Image, and Web Site Images

Graphics are more than window-dressing. Do your site graphics inform, persuade and sell? When are images better than words?

The right words can be worth many thousands of images. Regular readers of this column and my book should be familiar with my thoughts on the subject. It’s the nature of the Web that words are the foundation of the medium. This does not mean images can or should be neglected. One very effective way to boost your conversion rate for retailing, lead generation, and even content and self-service sites is to optimize your images.

Blurred Vision

Ever click an image (it may say “click for details”) only to be brought to a page displaying a larger image, but no site elements and no way of either buying or leaving? Perhaps the image appeared as a pop-up (that may or may not be blocked) with a huge product picture, but no call-to-action. Click “larger image” here. The only way you can get out of there is to click the browser back button or close the window.

This halts persuasive momentum. An image’s objective is to facilitate the buying process, not to make a site look cool or flashy. Every pixel should carry its conversion weight in gold. If a picture doesn’t help sell, it could hurt. It wastes valuable real estate. If you use a shopping engine like Froogle, the fight for the click-through starts with an image. How does your product image stand out from your competitors’?

User Interface Engineering tested how online shoppers bought hiking boots from the REI and L.L. Bean sites. Although the boots were nearly identical, the firm found REI easily outsold its competitor. The difference: REI featured a photo that showed the sole of the hiking boot, L.L. Bean did not.

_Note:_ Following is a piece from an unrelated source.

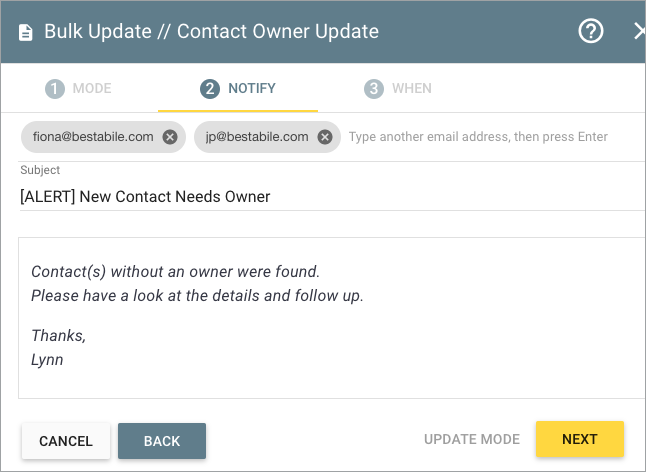
Task: Click the UPDATE MODE button
Action: 472,440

“This example shows that you have to know what the customer wants,” UIE Founding Principal Jared Spool said. “It’s crucial to know how they’re shopping at your site.”

Pictures or Words?

  • Words work for procedural information, logical conditions and abstract concepts.
  • Images work for details, location, and explaining spatial structures.
  • Does the image convey real value?

Words are symbols. Symbols are powerful conveyors of abstract thought. Usually, images aren’t as precise as words. Be careful what your images convey. You may think you’re saying one thing, but images may say the opposite.

What should you show?

Recently, a friend wanted to “pop up” a larger image of a vitamin bottle. What’s the value visitors get from the front of a vitamin bottle? What a visitor should see is a larger image of the back of the bottle. The label is what could be significant. One way to do this would be to have an image of the front and an image of the back of the bottle side by side. Then, link to a page with a larger picture and additional details (features). (After all, they clicked for more details).

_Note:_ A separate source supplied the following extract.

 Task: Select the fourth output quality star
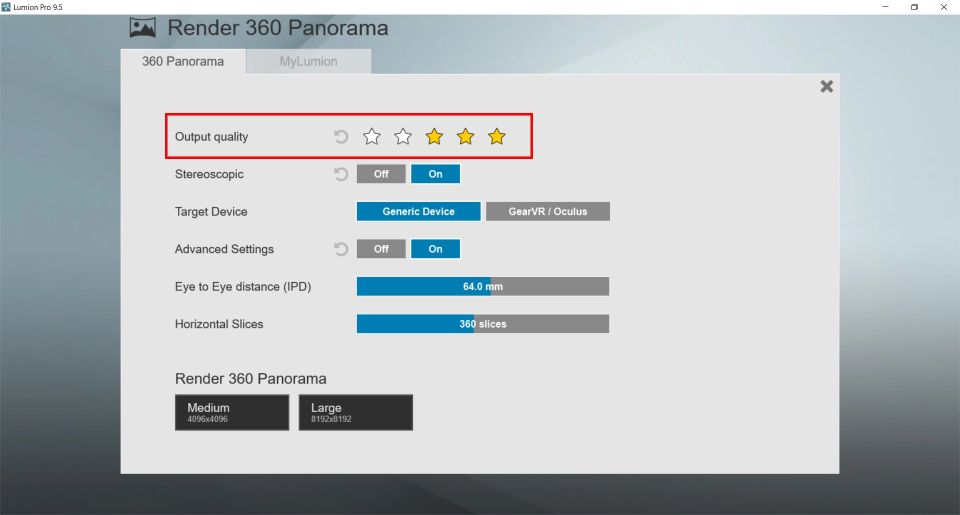point(465,137)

That way, you display all the calls-to-action. These could include an add-to-cart button or present all the product size and feature options. The persuasive momentum continues. A pop-up isn’t the best option for this situation. They generally slow momentum. The point of the image is to persuade. Why do so many people fail to realize images are to aid in the persuasion process, not just portray what the product looks like?

An Excuse to Buy

Never overestimate your visitor. Assume she needs more information. TigerDirect is a wonderful example of a Web site that isn’t afraid to explain and explain and explain. It uses images, words, and lots of ’em. When the page with images loads, you’ll see they spent time optimizing and compressing them for low bandwidth.

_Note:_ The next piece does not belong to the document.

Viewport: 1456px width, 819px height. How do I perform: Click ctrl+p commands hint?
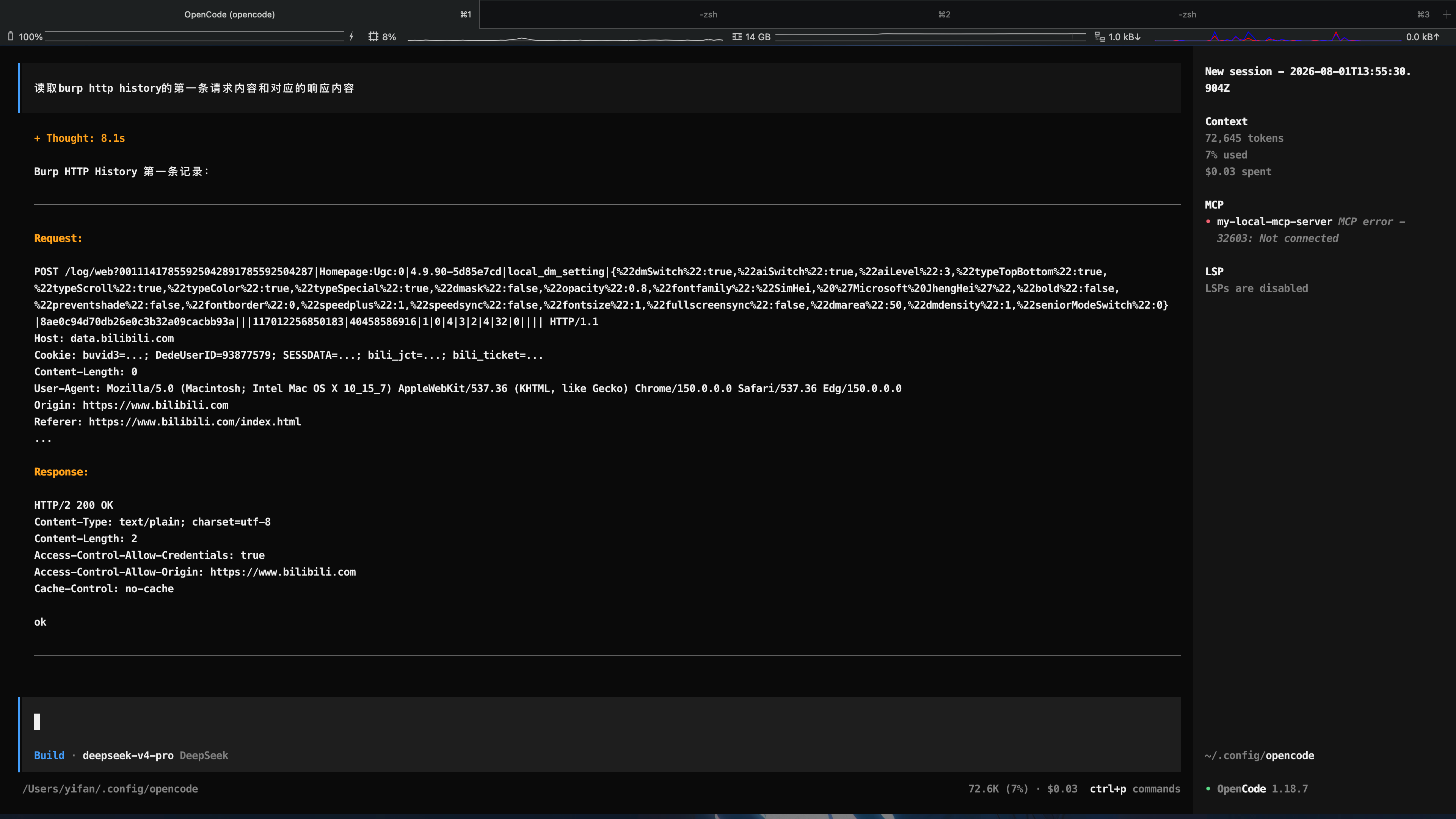point(1135,789)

Lands End uses images and diagrams to provide visitors the information they need. They even use a virtual model to permit you to “try on” clothes. This idea can be adapted for many types of Web sites. Imagine showing a china pattern on different color tablecloths, or with different place settings. Zooming in on an accessory like a wallet to see the grain and stitching (they miss with “enlarge image”). The possibilities are endless.

What’s the Image Trying to Convey?

There are three things an image can convey:

  • Features
  • Benefits
  • Values

Features

Does the image accurately portray product features? Consider alternate ways to show features. If you feature product size, is it in the palm of a hand, next to a competitor’s product, or sitting alone and not answering your prospect’s question?

Benefits

Does the image convey the benefits? If you sell cookware, is the image pots and pans, or food those pots and pans produce? People don’t always buy a pan. They may buy an easy way to clean, or durability.

Consider how these sites portray a simple cheese cutting board:

Value

A value image needn’t be placed near a product. These images may convey the value of your site as well as the value of a product. Look how ClickTracks, a Web analytics company, uses these images on their site.

Does the Image Convey Your Image?

Obviously, images must have the same “feel” throughout your site. Image quality, look and feel must be consistent. Images must relate to your site and the value you’re trying to portray. If each image looks and “feels” different, you’ll loose your site’s overall value.

Value is conveyed though the words and images you use. Credibility and value are life and death. A visitor needs a reason to buy a product on your site, not to search for a lower price. The words and images on your site must be consistent with the value you convey.